I doubt that Silver can turn up meaningfully without first visiting the 53.86 secondary Hidden Pivot of the conventional pattern shown. We'll make it our minimum downside objective, but let's keep an open mind about the potential of this bounce. The first resistance comes in at 60.723, but an easy move through it would imply more upside is likely to as high as 65.750 over the near term. (Note: On September Silver's chart, p2 and D lie respectively at 54.186 and 39.730. And here's a tout I mistakenly prepared for the inconsequential August contract: It ended the week tap-dancing on a crucial support at 68.75. That's the midpoint Hidden Pivot of a pattern projecting to as low as 59.35. The pattern looked like a bearish head-and-shoulders formation a week ago, but last week's 19% slide turned the immediate picture even more bearish. Now, if the futures close below the red line for two consecutive days, it will significantly shorten the odds of a further slide to at least p2=64.05, or even to 59.35.)
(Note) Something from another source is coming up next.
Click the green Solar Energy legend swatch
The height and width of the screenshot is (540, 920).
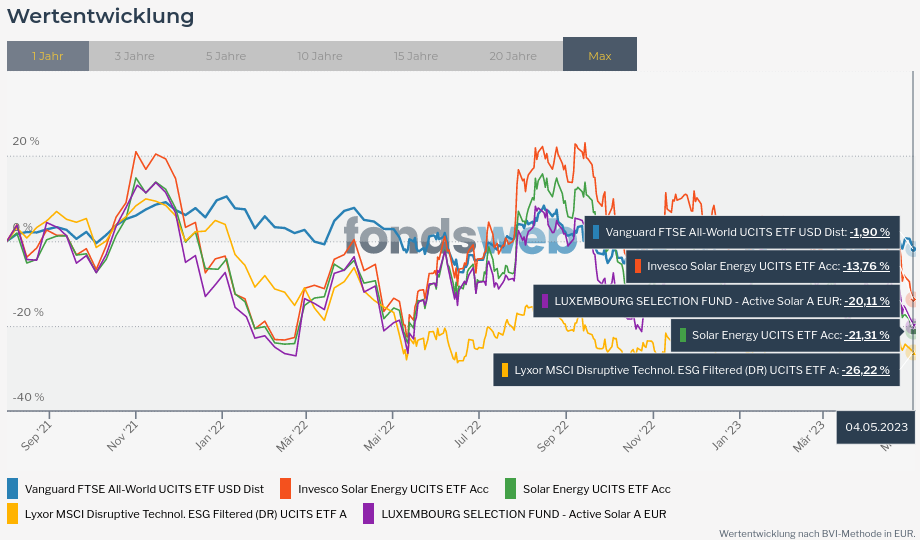tap(511, 489)
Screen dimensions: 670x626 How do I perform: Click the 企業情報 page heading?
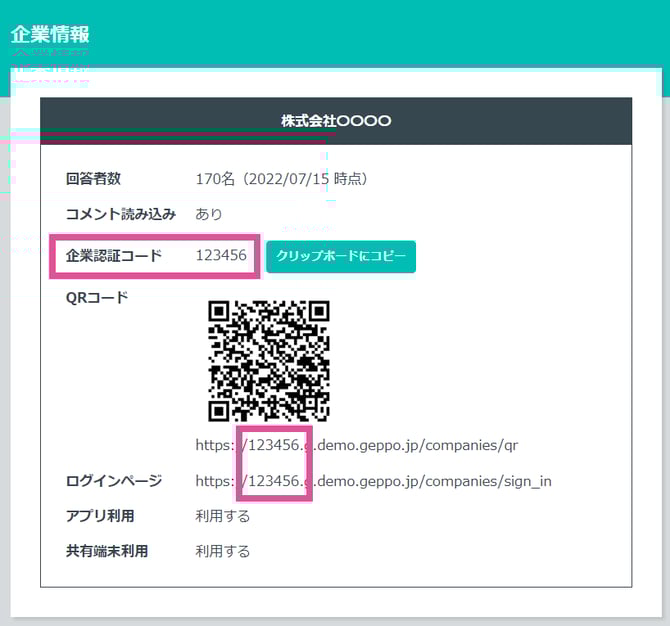point(50,33)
Sellers pummeled GDXJ down to the 95.07 secondary pivot for the second time in two weeks, but I wouldn't get my hopes too high that it will survive another test. Even so, this proxy for gold exploration companies looks primed to continue up to at least 107.00, the midpoint Hidden Pivot resistance of a small pattern begun from 94.33 on June 10, or even to 118.93 if the bounce gets legs. But if and when it sputters out, the next leg down could reach 81.94, the worst-case target for the pattern shown.
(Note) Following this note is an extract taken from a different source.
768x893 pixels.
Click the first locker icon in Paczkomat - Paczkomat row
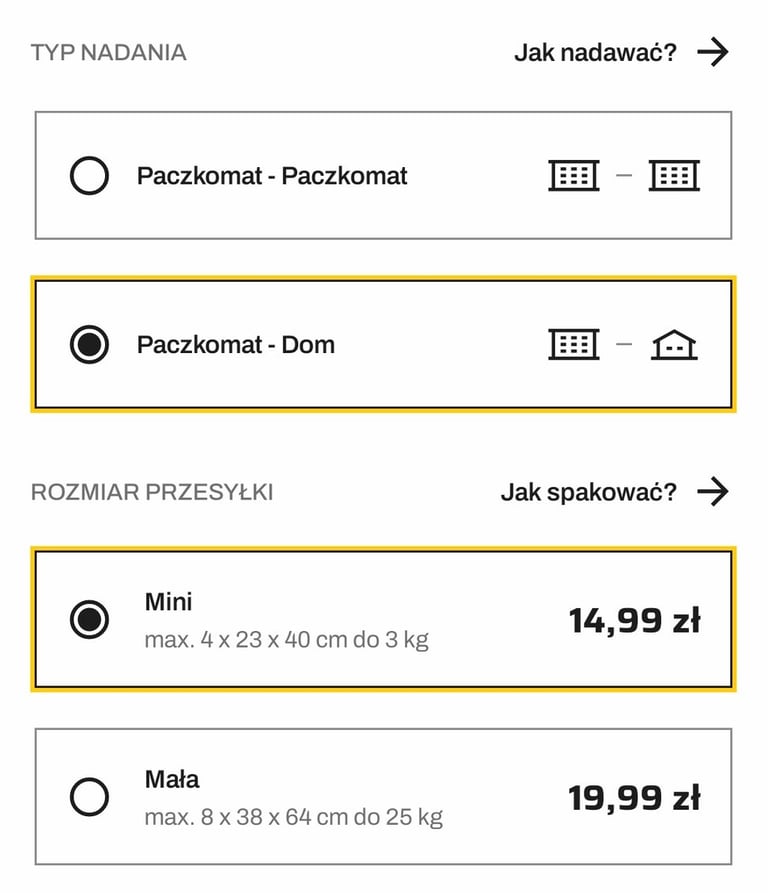(574, 175)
The textbook-perfect pattern shown promises to deliver at least a temporary low at 4.35%, the D target shown. That would represent a 7% decrease in yields on the Ten-Year Note since they peaked at 4.69% on June 19. A weak bounce would open the door to even lower rates, with mid-April's 4.22% serving as a benchmark and potential support.
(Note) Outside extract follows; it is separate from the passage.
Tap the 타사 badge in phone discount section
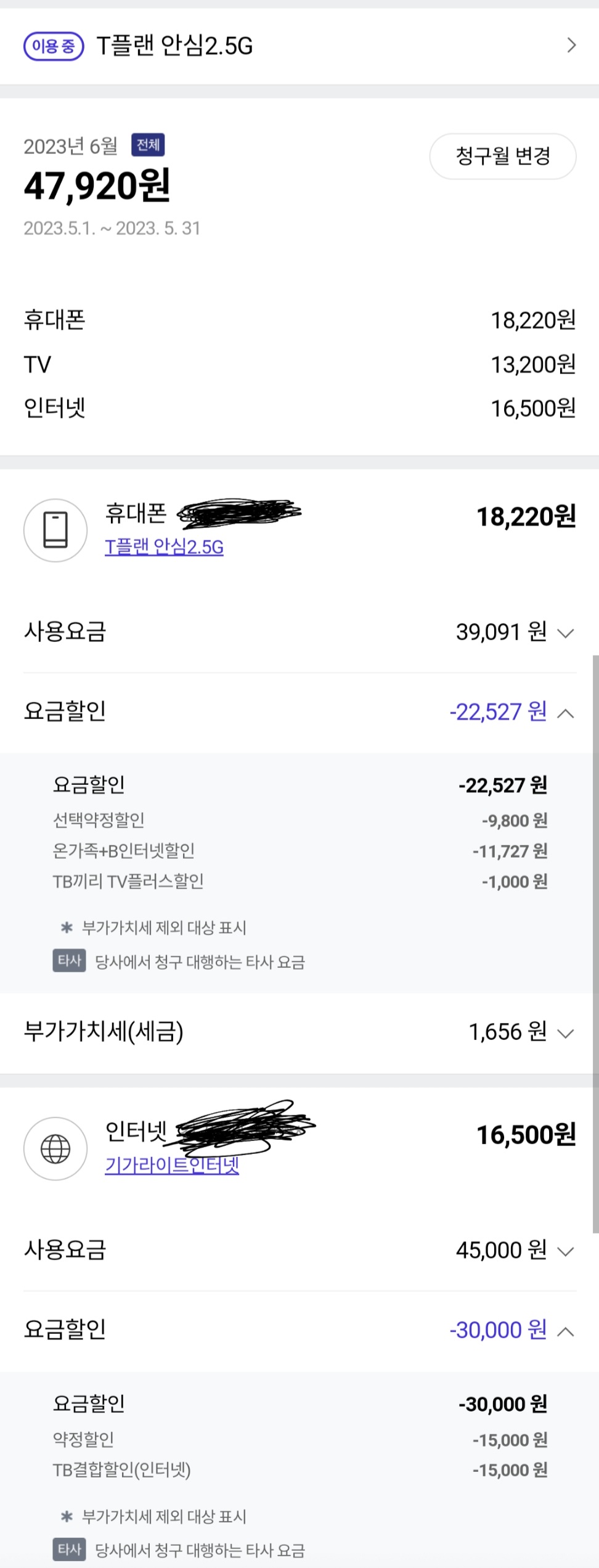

The futures spent the last two sessions head-butting a modest midpoint Hidden Pivot resistance at 7582. You might think the failure to break through was a sign of weakness, but the opposite is true. Considering that no one but Trump and Vance is impressed with the cease-fire plan, and that the Fed is waxing hawkish, the lackluster performance of the S&P must be viewed as a volcano gathering subterranean force. The index hardly pulled back at all, and so we should expect it to launch anew on Monday, assuming Wall Street is not too hungover from Juneteenth craziness. Look for the E-Minis to ascend to D=7692.00, a sufficiently 'D' target to show tradeable stopping power. A dip first to the green line from above Thursday's highs, however unlikely, would trigger a tempting 'mechanical' buy, so be ready if you know how to handle it with a small-pattern (i.e., 'camo') trigger. _______ UPDATE (Jun 22, 11:27): Cancel the trade (or exit it now for a nice profit if you got long at the green line). Mr Market is doing his utmost to screw with our heads, first by dropping ES to within a single point of the green line at 1:00 a.m. before popping off a 71-point rally. He then plunged ES to the green line EXACTLY before embarking on the current, so-far 23-point, rally. Since no subscriber mentioned any of this in the chat room, I will assume everyone either slept through it or ignored the opportunity. _______ UPDATE (Jun 23, 12:21 p.m.): It's too early to say the bear market has finally begun, especially since the worst case I can offer for the moment is the 7266.00 target of this pattern. The futures are all but certain to get there, but sellers will have to demolish the Hidden Pivot support
An unorthodox target I'd drawn near 380 failed to contain the selling, so I've switched to a conventional pattern that projects significantly lower, to 339.27. My expectations are bullish for the market as a whole when stocks start to trade on Sunday, and I don't expect MSFT to go its own way. However, the stock's decisive breach of the midpoint support (p=402.80) suggests it is likely to eventually reach the target. The implication is that MSFT and the broad average could head higher over the next few days, but the rally won't get very far. We can adjust our expectations as more evidence becomes available.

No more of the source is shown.